I find the govt/pharma blurb says you must have the vaccinations or else, and the online things tell you how awful the vaccines are, and really I would just like to see some stats to inform my decision making.

I went through this with MMR and decided whilst there might be a risk of adverse effect, the risk of mumps measles and rubella to my baby was a greater risk so had the jabs done. I would have liked to be able to have phased these jabs out over a longer period, it does seem rather brutal to throw it all at very small babies all in one go.

Now mine are older I am looking at the HPV jab, and again all I want is access to the stats. sorry this in not what the OP was about....but access to the stats pro and con, would maybe help the OPs rather excitable friend.

because mortgage lenders insist upon you employing a qualified solicitor

and that's the only reason? hahaha. do you really think that solicitors just google clauses in a lease? really?

bumbley - if you don't have access to all the new information, and you don't have the ability to do all the cross referencing and analysing, that is essentially what you are doing, however much you wear out your google browser.

it's mind blowing how many people kid themselves that they know best.
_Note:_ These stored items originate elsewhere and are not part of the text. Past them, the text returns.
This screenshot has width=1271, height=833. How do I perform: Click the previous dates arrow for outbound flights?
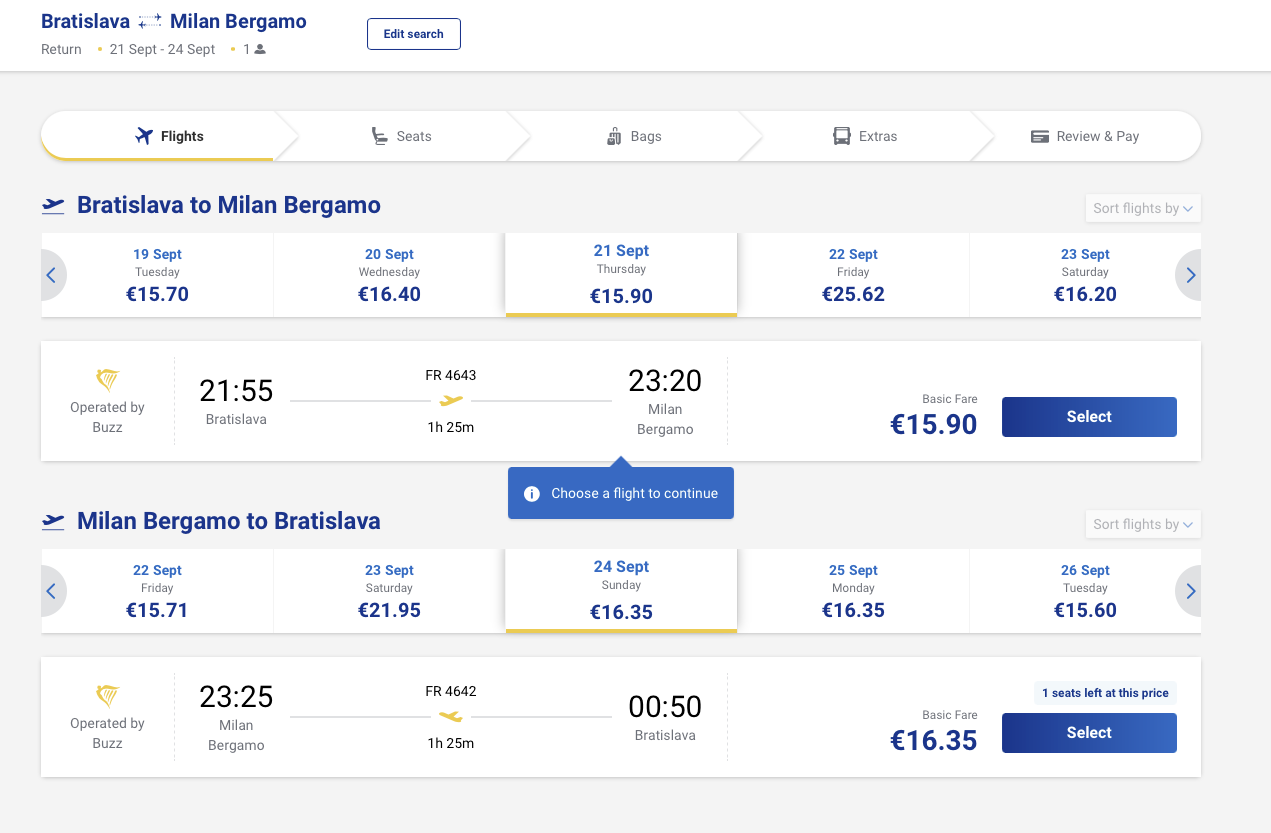point(52,275)
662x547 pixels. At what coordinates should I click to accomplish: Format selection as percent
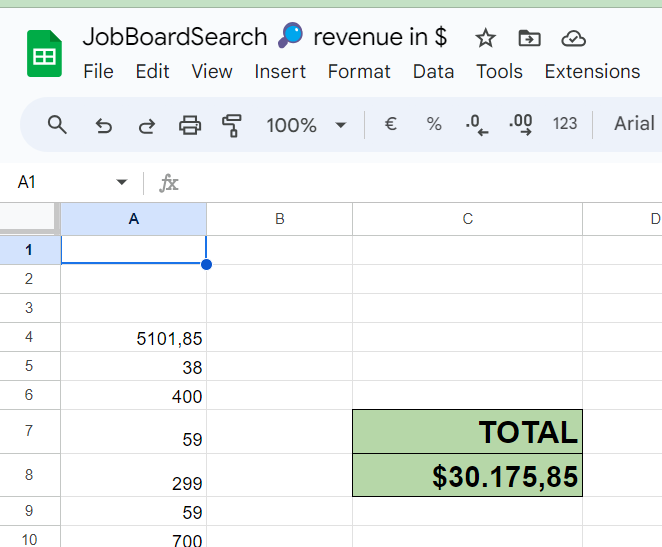pyautogui.click(x=434, y=124)
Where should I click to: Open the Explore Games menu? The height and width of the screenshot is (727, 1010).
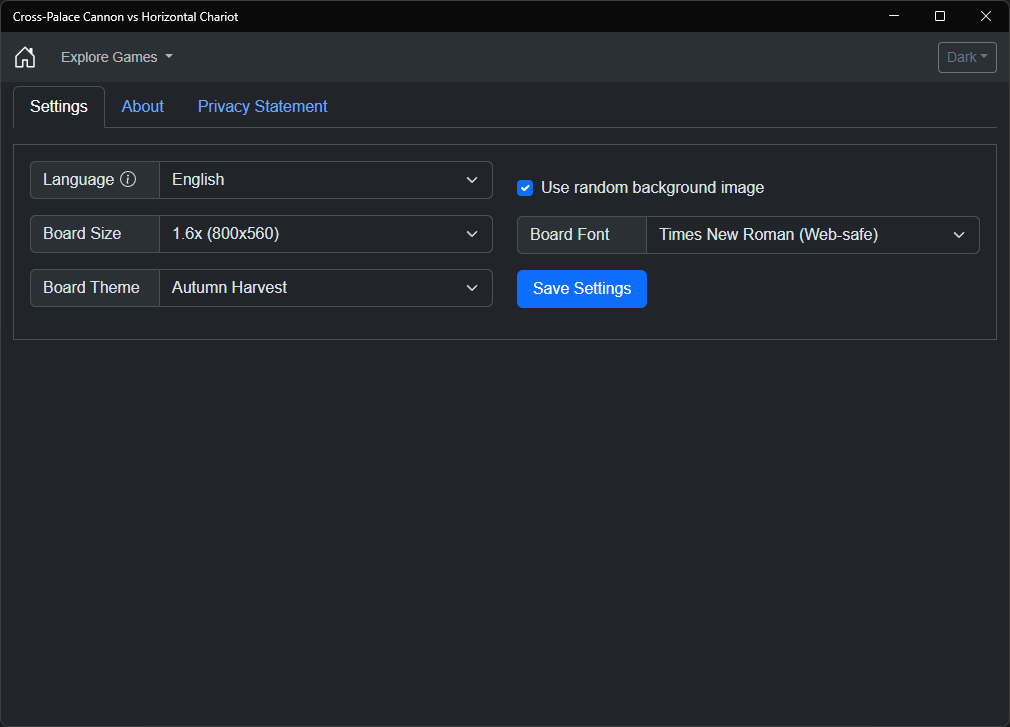click(x=117, y=57)
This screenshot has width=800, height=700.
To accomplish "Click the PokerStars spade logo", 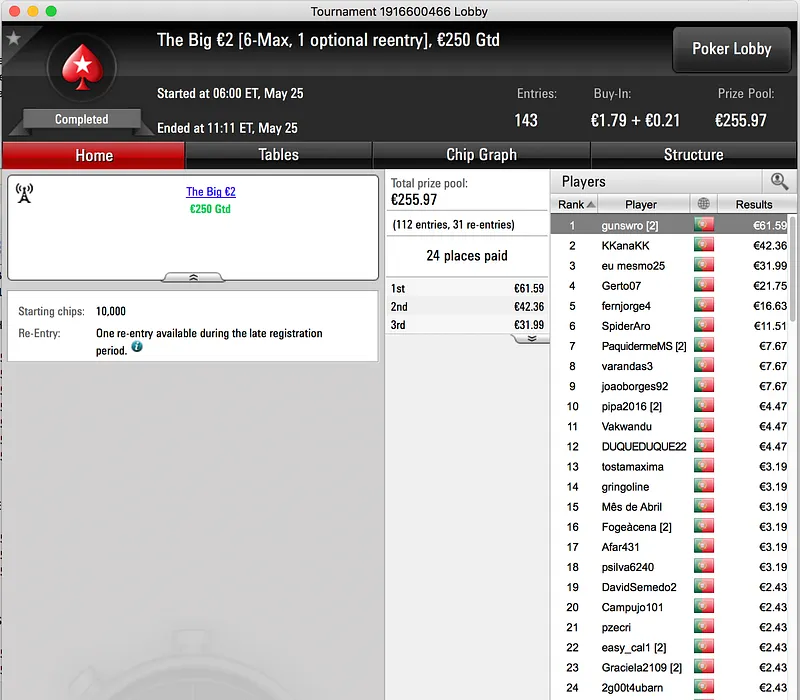I will tap(82, 67).
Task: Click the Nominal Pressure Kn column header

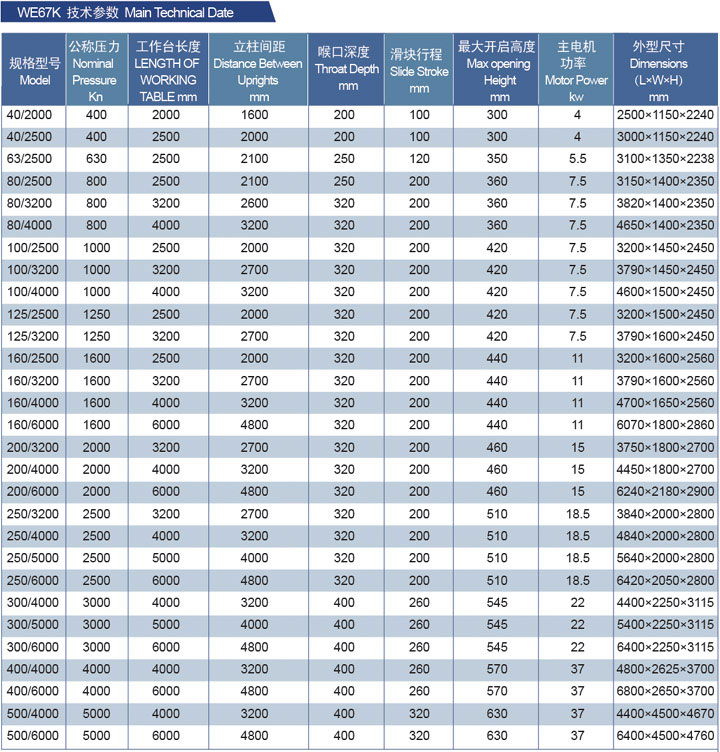Action: pyautogui.click(x=95, y=70)
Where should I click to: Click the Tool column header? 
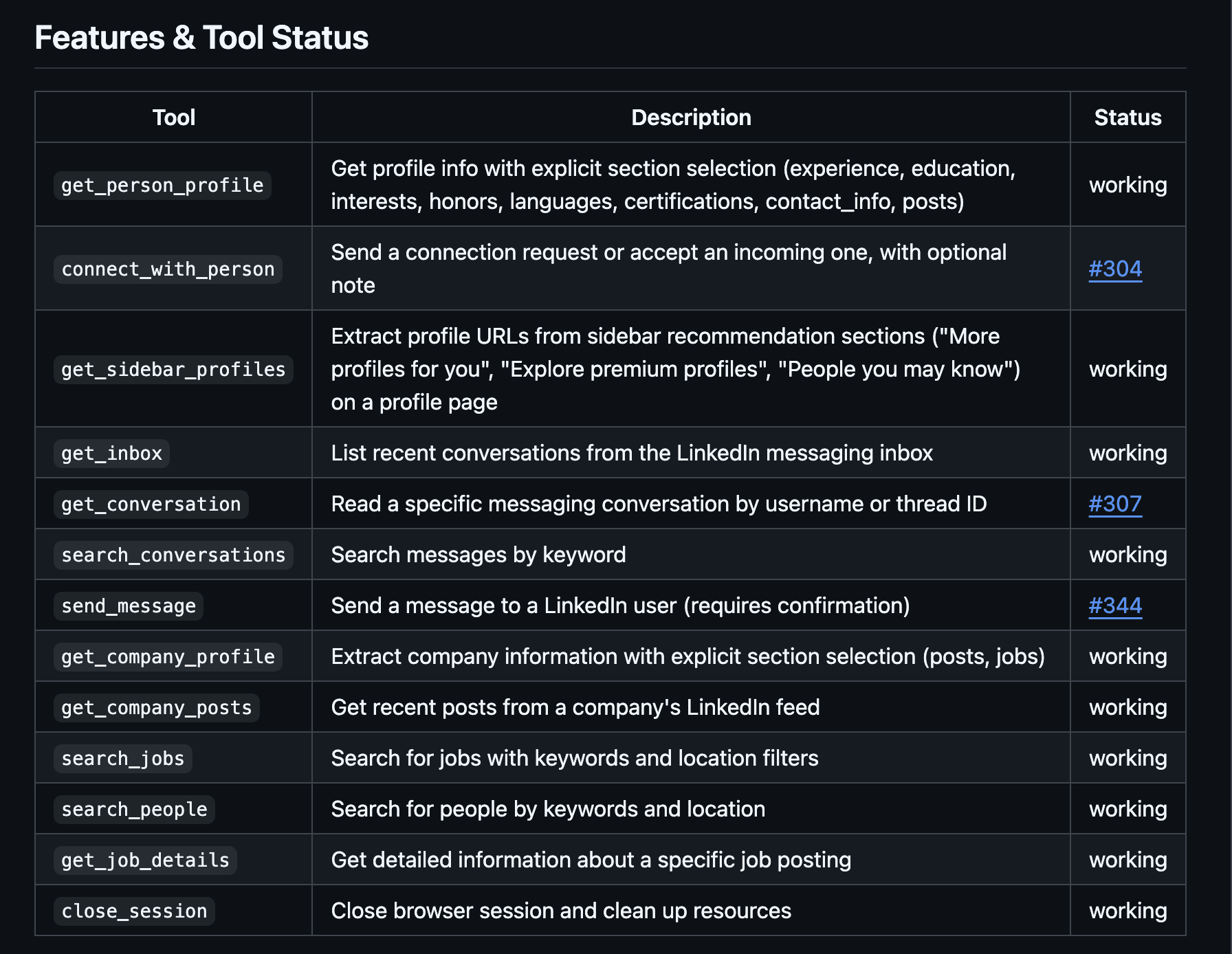coord(174,118)
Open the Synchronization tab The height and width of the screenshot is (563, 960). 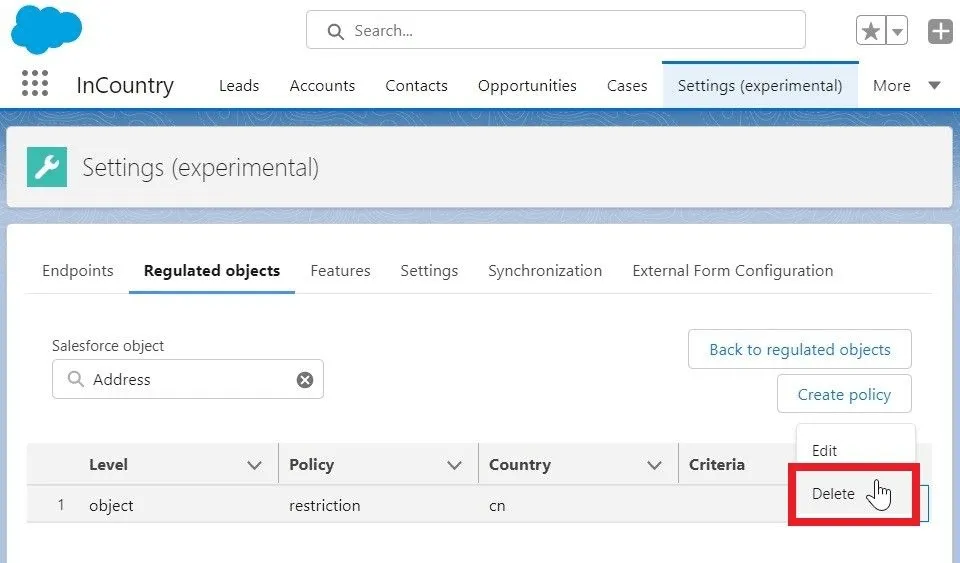point(545,271)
Christ, imagine going to a restaurant with someone like that, they'd be telling the chef that he had no idea how to sautee things, because she'd seen a youtube video!

The problem you have is that the stats relate to populations - not the risk to your child.

So check out family history for reactions and susceptibilities. Decide when your child is most likely to be at risk of catching the disease (that may be older so you may choose to delay & have a conversation with your dd instead - about the risks & what the jab does & doesn't protect against).

That sort of thing is the type of question to run through if you have concerns.

Do you think doctors sit there reading every paper published about vaccination sick?